(Saved data entries)
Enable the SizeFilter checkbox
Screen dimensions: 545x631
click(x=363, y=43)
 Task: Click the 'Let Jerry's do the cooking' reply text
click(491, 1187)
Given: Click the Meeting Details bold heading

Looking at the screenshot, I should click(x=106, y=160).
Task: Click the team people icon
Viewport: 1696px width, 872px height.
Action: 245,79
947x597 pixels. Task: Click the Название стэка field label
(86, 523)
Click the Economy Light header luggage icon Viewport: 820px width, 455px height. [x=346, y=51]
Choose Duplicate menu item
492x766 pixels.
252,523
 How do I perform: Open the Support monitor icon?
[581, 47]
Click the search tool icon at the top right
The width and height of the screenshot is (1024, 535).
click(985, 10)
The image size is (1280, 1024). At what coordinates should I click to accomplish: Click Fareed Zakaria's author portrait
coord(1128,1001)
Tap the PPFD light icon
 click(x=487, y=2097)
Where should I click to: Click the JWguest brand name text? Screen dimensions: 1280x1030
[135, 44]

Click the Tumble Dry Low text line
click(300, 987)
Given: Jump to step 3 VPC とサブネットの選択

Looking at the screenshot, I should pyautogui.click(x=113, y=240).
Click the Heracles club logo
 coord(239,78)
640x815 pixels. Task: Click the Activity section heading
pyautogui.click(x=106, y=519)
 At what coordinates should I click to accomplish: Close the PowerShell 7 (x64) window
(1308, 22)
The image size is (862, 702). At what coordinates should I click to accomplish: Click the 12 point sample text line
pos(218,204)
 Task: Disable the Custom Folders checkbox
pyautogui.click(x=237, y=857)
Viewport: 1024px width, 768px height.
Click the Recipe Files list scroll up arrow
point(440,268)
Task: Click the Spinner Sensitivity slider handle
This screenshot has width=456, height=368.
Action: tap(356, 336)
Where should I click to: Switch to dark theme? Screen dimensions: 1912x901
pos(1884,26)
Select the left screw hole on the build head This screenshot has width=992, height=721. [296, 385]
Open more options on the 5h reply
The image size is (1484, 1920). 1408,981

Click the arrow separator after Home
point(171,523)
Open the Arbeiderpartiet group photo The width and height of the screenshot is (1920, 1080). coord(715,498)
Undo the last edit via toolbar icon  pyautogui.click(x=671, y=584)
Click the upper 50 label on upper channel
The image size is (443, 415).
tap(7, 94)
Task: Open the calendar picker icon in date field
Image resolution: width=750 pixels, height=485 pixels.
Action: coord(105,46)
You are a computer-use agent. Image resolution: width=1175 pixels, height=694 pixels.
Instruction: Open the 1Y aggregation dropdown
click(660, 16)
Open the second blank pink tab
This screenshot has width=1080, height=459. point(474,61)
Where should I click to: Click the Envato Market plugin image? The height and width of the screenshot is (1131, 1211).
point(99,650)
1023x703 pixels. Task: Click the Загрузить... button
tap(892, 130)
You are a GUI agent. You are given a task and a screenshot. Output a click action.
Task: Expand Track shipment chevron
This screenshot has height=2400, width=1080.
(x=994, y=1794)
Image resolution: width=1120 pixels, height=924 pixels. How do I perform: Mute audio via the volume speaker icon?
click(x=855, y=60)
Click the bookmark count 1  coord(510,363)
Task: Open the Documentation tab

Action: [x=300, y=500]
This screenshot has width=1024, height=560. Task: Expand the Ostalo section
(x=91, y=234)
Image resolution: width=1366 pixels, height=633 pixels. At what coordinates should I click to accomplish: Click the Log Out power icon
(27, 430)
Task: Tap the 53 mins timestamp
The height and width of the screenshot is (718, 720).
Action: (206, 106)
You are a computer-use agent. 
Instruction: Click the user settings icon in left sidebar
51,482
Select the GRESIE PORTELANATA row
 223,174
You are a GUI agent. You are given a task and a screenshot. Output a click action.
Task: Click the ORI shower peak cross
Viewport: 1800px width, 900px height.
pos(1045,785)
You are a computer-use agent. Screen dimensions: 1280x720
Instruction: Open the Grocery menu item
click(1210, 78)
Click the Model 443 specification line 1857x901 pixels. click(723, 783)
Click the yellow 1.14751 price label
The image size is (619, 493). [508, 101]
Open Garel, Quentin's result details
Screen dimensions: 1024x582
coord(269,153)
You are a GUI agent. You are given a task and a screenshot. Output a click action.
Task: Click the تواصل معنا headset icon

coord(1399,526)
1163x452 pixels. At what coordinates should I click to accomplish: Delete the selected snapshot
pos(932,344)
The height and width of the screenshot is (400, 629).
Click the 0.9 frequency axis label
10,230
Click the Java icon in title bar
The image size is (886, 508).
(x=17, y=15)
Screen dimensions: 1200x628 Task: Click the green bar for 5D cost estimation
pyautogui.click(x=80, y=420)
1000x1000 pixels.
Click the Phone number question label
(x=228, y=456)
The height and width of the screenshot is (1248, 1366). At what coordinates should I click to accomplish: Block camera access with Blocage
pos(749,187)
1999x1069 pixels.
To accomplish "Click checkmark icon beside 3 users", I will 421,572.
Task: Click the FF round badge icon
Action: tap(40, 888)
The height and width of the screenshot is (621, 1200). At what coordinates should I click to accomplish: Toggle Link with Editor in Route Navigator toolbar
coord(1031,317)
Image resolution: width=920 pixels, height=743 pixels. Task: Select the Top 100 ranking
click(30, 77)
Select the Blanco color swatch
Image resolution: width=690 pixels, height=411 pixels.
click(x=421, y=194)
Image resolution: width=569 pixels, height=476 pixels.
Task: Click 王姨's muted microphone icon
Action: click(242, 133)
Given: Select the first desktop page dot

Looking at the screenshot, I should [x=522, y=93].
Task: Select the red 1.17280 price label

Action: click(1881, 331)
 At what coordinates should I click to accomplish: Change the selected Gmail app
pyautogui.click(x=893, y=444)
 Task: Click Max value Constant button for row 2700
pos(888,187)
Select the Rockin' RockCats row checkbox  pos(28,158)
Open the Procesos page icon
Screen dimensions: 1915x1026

• ASSIGNMENT
Each of the entries must be written out again exactly.

• EXPECTED ANSWER
Enable the SizeFilter checkbox
Screen dimensions: 545x631
click(x=363, y=43)
 Task: Click the 'Let Jerry's do the cooking' reply text
click(491, 1187)
Given: Click the Meeting Details bold heading

Looking at the screenshot, I should click(x=106, y=160).
Task: Click the team people icon
Viewport: 1696px width, 872px height.
Action: 245,79
947x597 pixels. Task: Click the Название стэка field label
(86, 523)
Click the Economy Light header luggage icon Viewport: 820px width, 455px height. [x=346, y=51]
Choose Duplicate menu item
492x766 pixels.
252,523
 How do I perform: Open the Support monitor icon?
[581, 47]
Click the search tool icon at the top right
The width and height of the screenshot is (1024, 535).
click(985, 10)
The image size is (1280, 1024). At what coordinates should I click to accomplish: Click Fareed Zakaria's author portrait
coord(1128,1001)
Tap the PPFD light icon
 click(x=487, y=2097)
Where should I click to: Click the JWguest brand name text? Screen dimensions: 1280x1030
[135, 44]

Click the Tumble Dry Low text line
click(300, 987)
Given: Jump to step 3 VPC とサブネットの選択

Looking at the screenshot, I should pyautogui.click(x=113, y=240).
Click the Heracles club logo
 coord(239,78)
640x815 pixels. Task: Click the Activity section heading
pyautogui.click(x=106, y=519)
 At what coordinates should I click to accomplish: Close the PowerShell 7 (x64) window
(1308, 22)
The image size is (862, 702). At what coordinates should I click to accomplish: Click the 12 point sample text line
pos(218,204)
 Task: Disable the Custom Folders checkbox
pyautogui.click(x=237, y=857)
Viewport: 1024px width, 768px height.
Click the Recipe Files list scroll up arrow
point(440,268)
Task: Click the Spinner Sensitivity slider handle
This screenshot has width=456, height=368.
Action: tap(356, 336)
Where should I click to: Switch to dark theme? Screen dimensions: 1912x901
pos(1884,26)
Select the left screw hole on the build head This screenshot has width=992, height=721. [296, 385]
Open more options on the 5h reply
The image size is (1484, 1920). 1408,981

Click the arrow separator after Home
point(171,523)
Open the Arbeiderpartiet group photo The width and height of the screenshot is (1920, 1080). coord(715,498)
Undo the last edit via toolbar icon  pyautogui.click(x=671, y=584)
Click the upper 50 label on upper channel
The image size is (443, 415).
tap(7, 94)
Task: Open the calendar picker icon in date field
Image resolution: width=750 pixels, height=485 pixels.
Action: coord(105,46)
You are a computer-use agent. Image resolution: width=1175 pixels, height=694 pixels.
Instruction: Open the 1Y aggregation dropdown
click(660, 16)
Open the second blank pink tab
This screenshot has width=1080, height=459. point(474,61)
Where should I click to: Click the Envato Market plugin image? The height and width of the screenshot is (1131, 1211).
point(99,650)
1023x703 pixels. Task: Click the Загрузить... button
tap(892, 130)
You are a GUI agent. You are given a task and a screenshot. Output a click action.
Task: Expand Track shipment chevron
This screenshot has height=2400, width=1080.
(x=994, y=1794)
Image resolution: width=1120 pixels, height=924 pixels. How do I perform: Mute audio via the volume speaker icon?
click(x=855, y=60)
Click the bookmark count 1  coord(510,363)
Task: Open the Documentation tab

Action: [x=300, y=500]
This screenshot has width=1024, height=560. Task: Expand the Ostalo section
(x=91, y=234)
Image resolution: width=1366 pixels, height=633 pixels. At what coordinates should I click to accomplish: Click the Log Out power icon
(27, 430)
Task: Tap the 53 mins timestamp
The height and width of the screenshot is (718, 720).
Action: (206, 106)
You are a computer-use agent. 
Instruction: Click the user settings icon in left sidebar
51,482
Select the GRESIE PORTELANATA row
 223,174
You are a GUI agent. You are given a task and a screenshot. Output a click action.
Task: Click the ORI shower peak cross
Viewport: 1800px width, 900px height.
pos(1045,785)
You are a computer-use agent. Screen dimensions: 1280x720
Instruction: Open the Grocery menu item
click(1210, 78)
Click the Model 443 specification line 1857x901 pixels. click(723, 783)
Click the yellow 1.14751 price label
The image size is (619, 493). [508, 101]
Open Garel, Quentin's result details
Screen dimensions: 1024x582
coord(269,153)
You are a GUI agent. You are given a task and a screenshot. Output a click action.
Task: Click the تواصل معنا headset icon

coord(1399,526)
1163x452 pixels. At what coordinates should I click to accomplish: Delete the selected snapshot
pos(932,344)
The height and width of the screenshot is (400, 629).
Click the 0.9 frequency axis label
10,230
Click the Java icon in title bar
The image size is (886, 508).
(x=17, y=15)
Screen dimensions: 1200x628 Task: Click the green bar for 5D cost estimation
pyautogui.click(x=80, y=420)
1000x1000 pixels.
Click the Phone number question label
(x=228, y=456)
The height and width of the screenshot is (1248, 1366). At what coordinates should I click to accomplish: Block camera access with Blocage
pos(749,187)
1999x1069 pixels.
To accomplish "Click checkmark icon beside 3 users", I will 421,572.
Task: Click the FF round badge icon
Action: tap(40, 888)
The height and width of the screenshot is (621, 1200). At what coordinates should I click to accomplish: Toggle Link with Editor in Route Navigator toolbar
coord(1031,317)
Image resolution: width=920 pixels, height=743 pixels. Task: Select the Top 100 ranking
click(30, 77)
Select the Blanco color swatch
Image resolution: width=690 pixels, height=411 pixels.
click(x=421, y=194)
Image resolution: width=569 pixels, height=476 pixels.
Task: Click 王姨's muted microphone icon
Action: click(242, 133)
Given: Select the first desktop page dot

Looking at the screenshot, I should [x=522, y=93].
Task: Select the red 1.17280 price label

Action: click(1881, 331)
 At what coordinates should I click to accomplish: Change the selected Gmail app
pyautogui.click(x=893, y=444)
 Task: Click Max value Constant button for row 2700
pos(888,187)
Select the Rockin' RockCats row checkbox  pos(28,158)
Open the Procesos page icon
Screen dimensions: 1915x1026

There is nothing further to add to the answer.